A Vernon man who doused a police officer with gasoline and threatened to light him on fire has had his appeal dismissed.
Blake Dergez received a last year for assault with a weapon related to the gasoline-dousing incident, which took place in 2021. Dergez also received a four-month consecutive sentence for uttering threats, and one month each for four breaches of probation orders. Considering the principle of totality, the judge in the case landed on a 25-month total sentence.
Dergez appealed the conviction and sentence. He argued the trial judge "erred in his assessment of evidence, gave insufficient reasons, and failed to impose a sentence that was consistent with the principles of totality and proportionality."

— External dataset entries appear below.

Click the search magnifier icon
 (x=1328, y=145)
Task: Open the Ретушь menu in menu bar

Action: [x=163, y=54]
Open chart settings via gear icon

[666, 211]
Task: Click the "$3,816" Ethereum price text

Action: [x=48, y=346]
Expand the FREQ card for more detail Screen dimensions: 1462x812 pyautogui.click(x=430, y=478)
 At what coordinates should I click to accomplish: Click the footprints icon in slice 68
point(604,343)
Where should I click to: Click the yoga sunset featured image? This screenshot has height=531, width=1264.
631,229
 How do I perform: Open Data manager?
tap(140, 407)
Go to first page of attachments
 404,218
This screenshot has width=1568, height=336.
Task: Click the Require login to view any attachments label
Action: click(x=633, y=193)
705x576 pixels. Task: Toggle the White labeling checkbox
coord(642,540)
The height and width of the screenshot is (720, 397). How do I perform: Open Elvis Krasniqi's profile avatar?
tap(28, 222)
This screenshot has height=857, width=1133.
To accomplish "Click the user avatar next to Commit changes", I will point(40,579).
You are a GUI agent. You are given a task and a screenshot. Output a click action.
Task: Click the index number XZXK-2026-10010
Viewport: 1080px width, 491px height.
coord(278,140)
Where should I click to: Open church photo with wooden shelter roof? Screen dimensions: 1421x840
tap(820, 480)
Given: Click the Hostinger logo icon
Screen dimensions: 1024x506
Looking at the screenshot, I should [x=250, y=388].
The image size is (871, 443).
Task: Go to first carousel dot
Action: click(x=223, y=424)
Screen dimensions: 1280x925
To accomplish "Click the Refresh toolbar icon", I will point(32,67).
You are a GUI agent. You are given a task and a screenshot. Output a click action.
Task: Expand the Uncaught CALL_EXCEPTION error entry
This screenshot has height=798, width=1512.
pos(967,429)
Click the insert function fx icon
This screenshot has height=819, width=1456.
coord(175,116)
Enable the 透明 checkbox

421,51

Dergez was convicted and sentenced based on an incident in September 2021, when Navigation Canada alerted the Vernon RCMP that someone was repeatedly shining a laser at airplanes flying overhead from a local park. A police officer attended the scene and found Dergez to be the person shining the laser based on evidence from witnesses. Mounties attempted to arrest Dergerz, who just before had unscrewed the cap of a jerrycan he was carrying and poured gasoline on the ground. In the course of arresting Dergez, the police officer was covered in gasoline.
In its recent decision, the B.C. Court of Appeal noted that one of the key issues in the trial was whether Dergez deliberately or accidentally doused the police officer during the arrest. The police officer said it was deliberate and that Dergez had threatened to set him on fire during the arrest.
"(The police officer) testified that he took the threat seriously given his knowledge that Mr. Dergez was a methamphetamine-user and, as such, likely to be carrying matches," the decision states.
Dergez testified that the gasoline dousing was inadvertent and that he did not threaten the officer.
The trial judge accepted the police officer's evidence and found that Dergez had deliberately thrown gasoline on him and threatened to ignite him.
In his appeal, Dergez was unsuccessful in arguing that the gasoline dousing was accidental and that the trial judge had made his conclusion based on insufficient evidence.
"I am not persuaded by Mr. Dergez香蕉视频直播檚 submissions. I see no error in the judge香蕉视频直播檚 assessment of the evidence or his related findings of fact," Justice Gail Dickson of the Court of Appeal wrote in the decision.
Dickson said she sees "no merit" in the argument that the trial judge provided insufficient reasons for convicting Dergez of assault with a weapon.
"It is abundantly clear from his reasons why the judge dismissed the abuse of process application and convicted Mr. Dergez of assaulting (the police officer) with gasoline. He grappled with the live issues, including the credibility and reliability of (the officer's) testimony, which he assessed based on the entire body of evidence," which, Dickson wrote, included videos and other witness testimony.
The Court of Appeal declined to dismiss both Dergez's conviction and his sentence.